The Equal Protection Clause of the Fourteenth Amendment of the U.S. Constitution provides that "no state shall deny to any person within its jurisdiction the equal protection of the laws.” The Equal Protection Clause lends ancillary support to the Preamble of the Constitution, as written by Thomas Jefferson, that all men are created equal. At the time that the Constitution was drafted, these rights were narrowly interpreted to apply only to free, white men. The application of the Clause has varied significantly depending on the construct of the Supreme Judicial Court and whether the terms of the clause were granted narrow or broad interpretation. Further, there are certain “suspect” classifications, such as race and religion, which require strict constitutional scrutiny; thereby requiring a “compelling” means test. Hence, if the government discriminates against members of a suspect class, it must have a compelling reason for doing so; rarely can the government meet its burden. While the right to marry is a fundamental right, the right to enter into a homosexual marriage is not. And here lies the crux of the debate. My position distinguishes the right to marry from whom you marry. Whether the U.S. Constitution supports this position will be a matter of future interpretation; however, since the Constitution fails to define the specific parameters of marriage (hence, the proposal to amend), I believe that the Constitution does extend equal protection rights to homosexual couples under both a narrow and broad interpretation; though probably contrary to the intent of our founding fathers.

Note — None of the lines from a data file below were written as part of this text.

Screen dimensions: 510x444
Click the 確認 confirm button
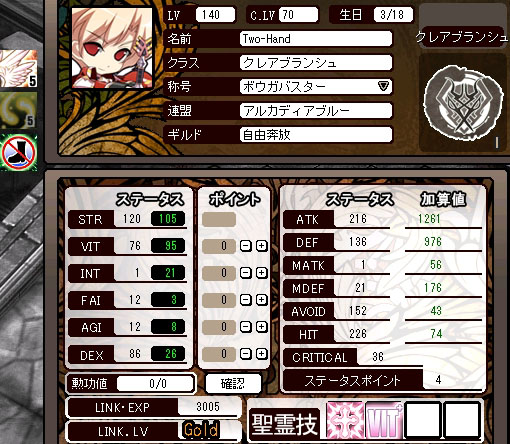(233, 383)
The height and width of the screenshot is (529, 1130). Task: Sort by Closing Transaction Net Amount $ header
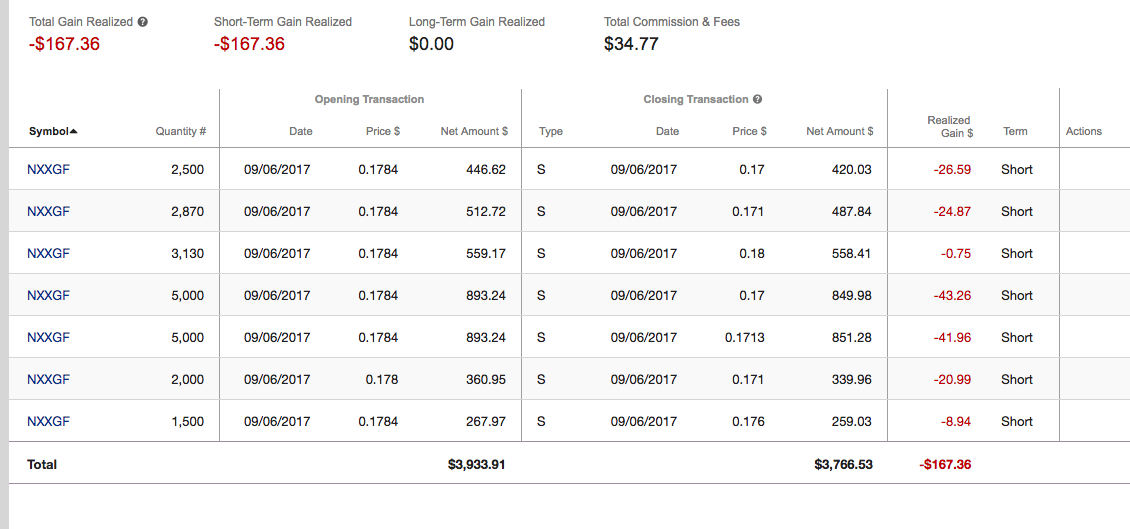pyautogui.click(x=839, y=132)
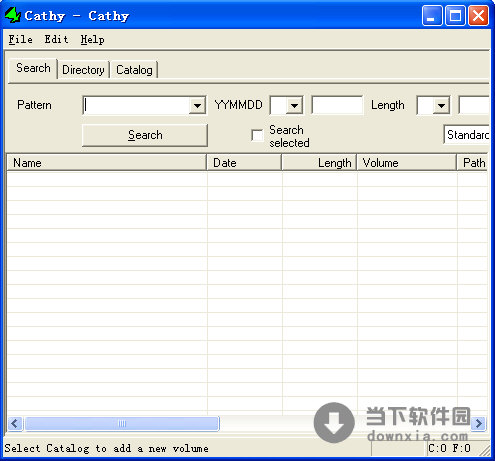Switch to the Catalog tab
495x461 pixels.
point(134,70)
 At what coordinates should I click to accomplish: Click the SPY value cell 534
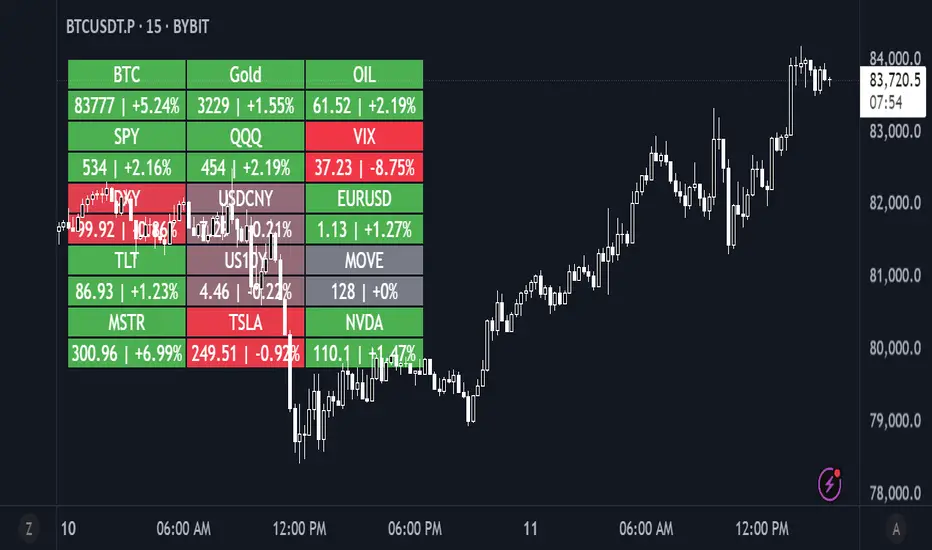point(127,167)
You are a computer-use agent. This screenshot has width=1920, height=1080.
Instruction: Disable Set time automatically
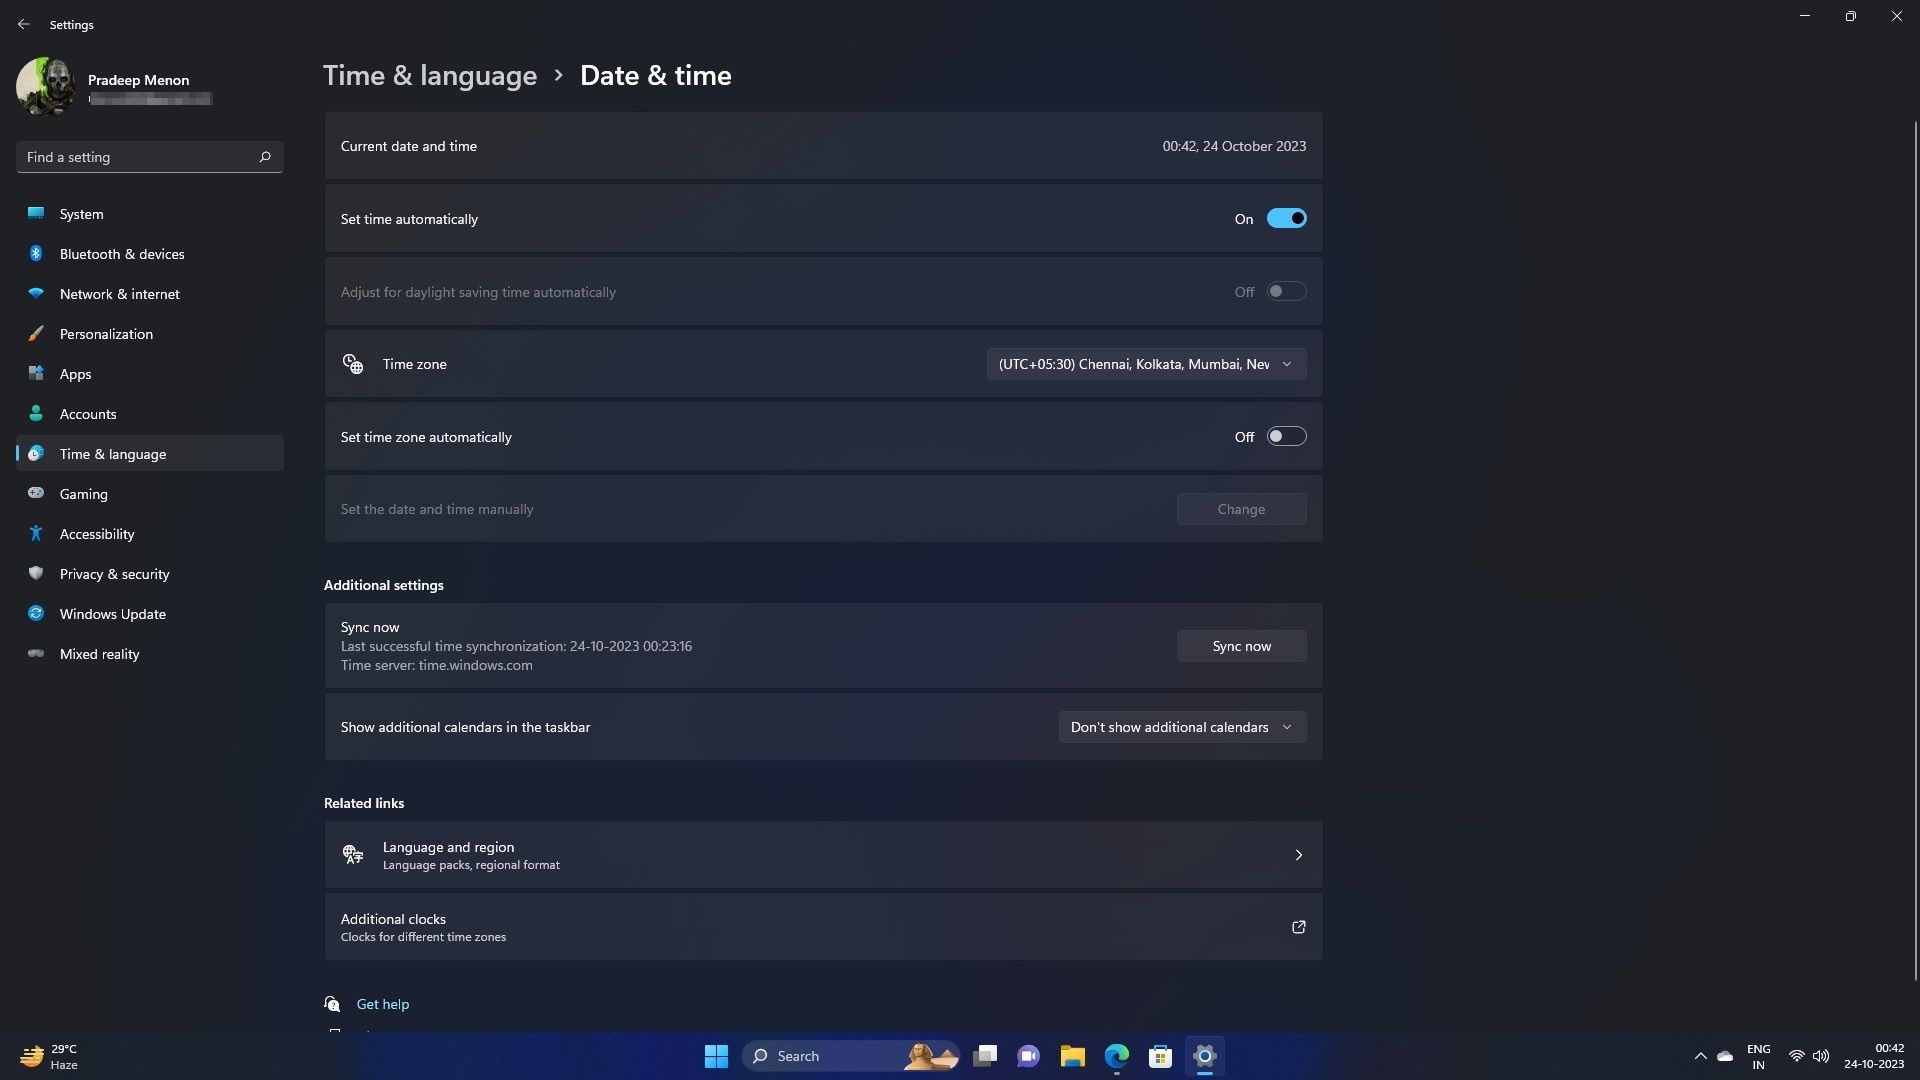pos(1287,218)
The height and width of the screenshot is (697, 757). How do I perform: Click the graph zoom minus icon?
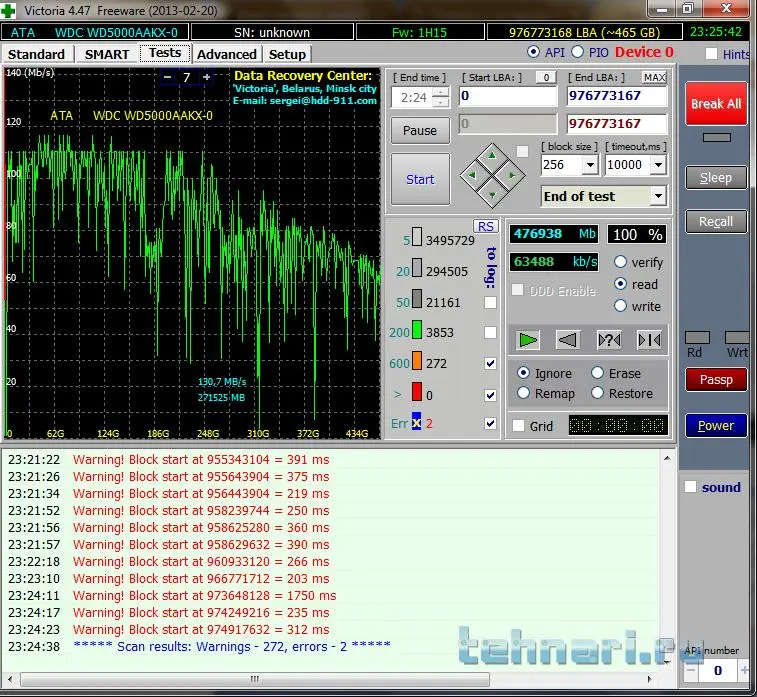[167, 77]
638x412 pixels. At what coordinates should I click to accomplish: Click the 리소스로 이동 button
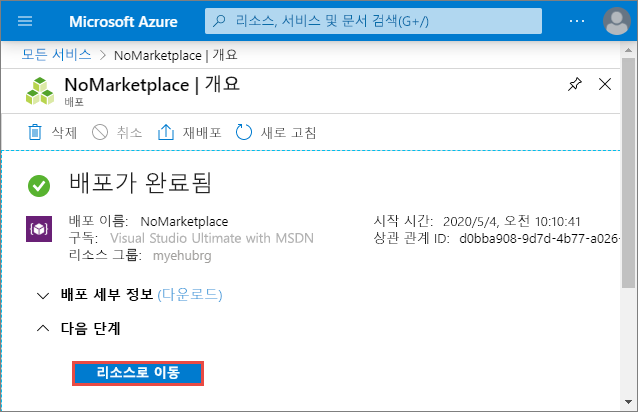click(x=138, y=373)
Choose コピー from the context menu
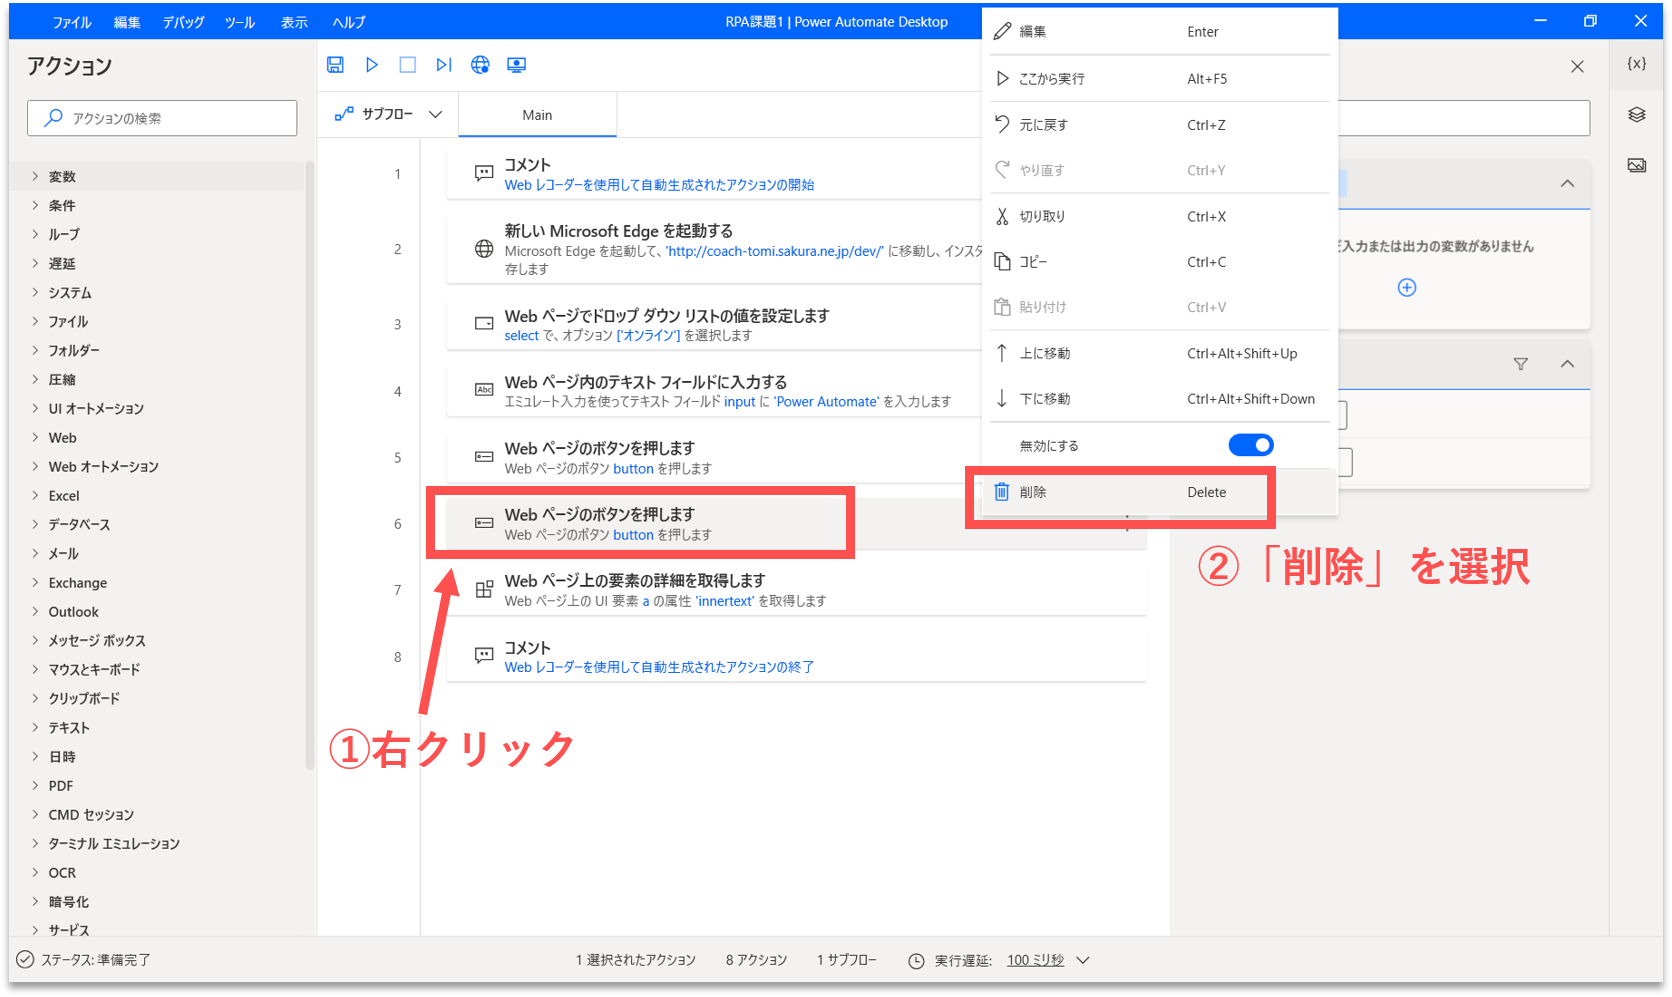This screenshot has width=1672, height=997. [x=1033, y=262]
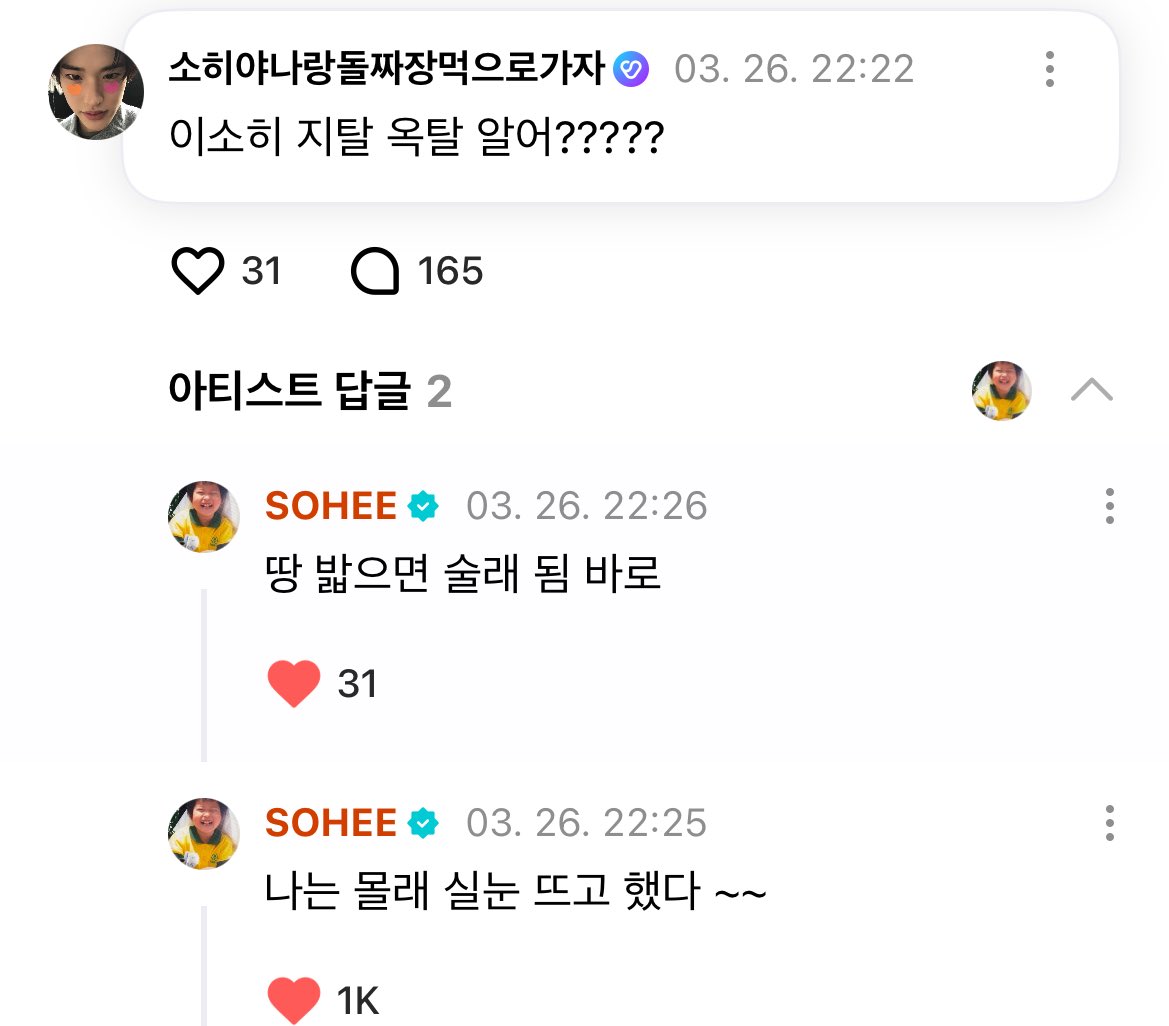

I believe that the issue of “gay marriage” could be resolved visa vie the enactment of a federally mandated “civil union.” As applied in Germany, civil union ceremonies are required of all couples, heterosexual and homosexual alike, while marriage ceremonies are entirely optional. Hence, I believe that the legality of the union should be granted federal protection, while the individual religious congregations dicker over whether or not to permit homosexual marriages. Subsequently, under my proposal, homosexual couples would be granted the exact same rights as those enjoyed by their heterosexual colleagues. Additionally, homosexual unions would be subjected to the same responsibilities under the law, including jurisdictional divorce laws as they pertain to custodial rights and property distribution.